1.6  The function of S1-NTD
In at least some coronaviruses, S1-NTD is known to be involved in binding host proteins or glycans, but coronaviruses show great diversity in their binding which presumably underlies their ability to jump between very different host species. While the role of S1-NTD Compared with the current reasonably detailed knowledge of the remarkable mechanism of cell entry involving ACE2 and changes to the spike protein on cleavage, the specific function of S1-NTD of SARS-CoV-2 has not been elucidated (at least, not by the time of writing in April 2020). As noted above, S1 in SARS-CoV-2 is now well known to have a region which is the receptor binding domain to human ACE2 but also, significantly for what follows in the text below, SARS-like coronaviruses can bind CLEC4M/DC-SIGNR C-type lectin domains on host cells. See Ref. [12] for review of the diverse receptor recognition mechanisms of coronaviruses up to 2015, which represented the body of understanding until the COV-19 pandemic. Bovine coronavirus is an example of a coronavirus for which it seems clear that S1-NTD has an established glycan-binding function. Although the structure of a sugar-bound Bovine CoV S1-NTD was not available, some conclusions could be reached by researchers using structure-guided mutagenesis and comparisons with different coronaviruses. As well as evidence in 2008 linking hemagglutinin-esterase to the S1 domain of at least some coronaviruses [9], Zhang and Yap [13] had reported in 2004 a rational 3D model for S1 domain of SARS-CoV spike protein by fold recognition and molecular modeling techniques, and there they noted a suggestive structure similarity between S1 protein and influenza virus neuraminidase [14]. This opened up the possibility for those authors that existing anti-influenza virus inhibitors and anti-neuraminidase antibody could be used as a starting point for designing anti-SARS drugs, vaccines and antibodies [14].
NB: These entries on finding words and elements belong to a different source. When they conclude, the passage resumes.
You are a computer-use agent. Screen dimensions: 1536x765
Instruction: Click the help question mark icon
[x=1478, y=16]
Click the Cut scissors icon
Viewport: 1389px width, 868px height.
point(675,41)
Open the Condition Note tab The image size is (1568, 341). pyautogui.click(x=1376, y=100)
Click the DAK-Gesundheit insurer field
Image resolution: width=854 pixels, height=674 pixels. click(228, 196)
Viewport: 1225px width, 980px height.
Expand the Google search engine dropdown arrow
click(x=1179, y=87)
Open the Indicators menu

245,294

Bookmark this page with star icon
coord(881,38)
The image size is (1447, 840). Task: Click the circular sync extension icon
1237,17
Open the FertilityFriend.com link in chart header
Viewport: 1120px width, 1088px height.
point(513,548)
Based on such observations and discussion so far, it is therefore reasonable to propose that S1-NTD could be important in the binding of certain alternative host cell surface receptors, or perhaps which aid in targeting the virus to ACE2, and so might provide a helpful therapeutic target (as well as candidate antigenic site for synthetic vaccine design). Nonetheless, such functions if present in SARS-CoV-2 could, a priori, reside in other domains at the virus surface. The challenge for research here is that the substantial knowledge concerning such matters in well-studied coronaviruses is not readily transferable. Variously throughout the coronaviruses, S1-NTD, CTD and S2 regions can recognize either protein or sugar receptors or both in various cases, and very similar coronavirus spike protein domains within the same genus may recognize different host cell receptors, while many very different coronaviruses may recognize the same host cell receptor. The studies mentioned above also suggested that at least some coronavirus S1-NTDs are evolutionarily related to human galectins, the term typically used for the lectins as carbohydrate-binding proteins that are specifically involved in inflammation, immune responses, cell migration, autophagy and signaling; however the viral domains derived from them have diverged with specificities for different sugar receptors [12]. Further review is given throughout Results Section 4 where appropriate. Another challenge discussed in Results Section 4 is that key regions for which an experimental 3D structure would help resolve the matter are disordered, and hence invisible, in current available spike protein structures.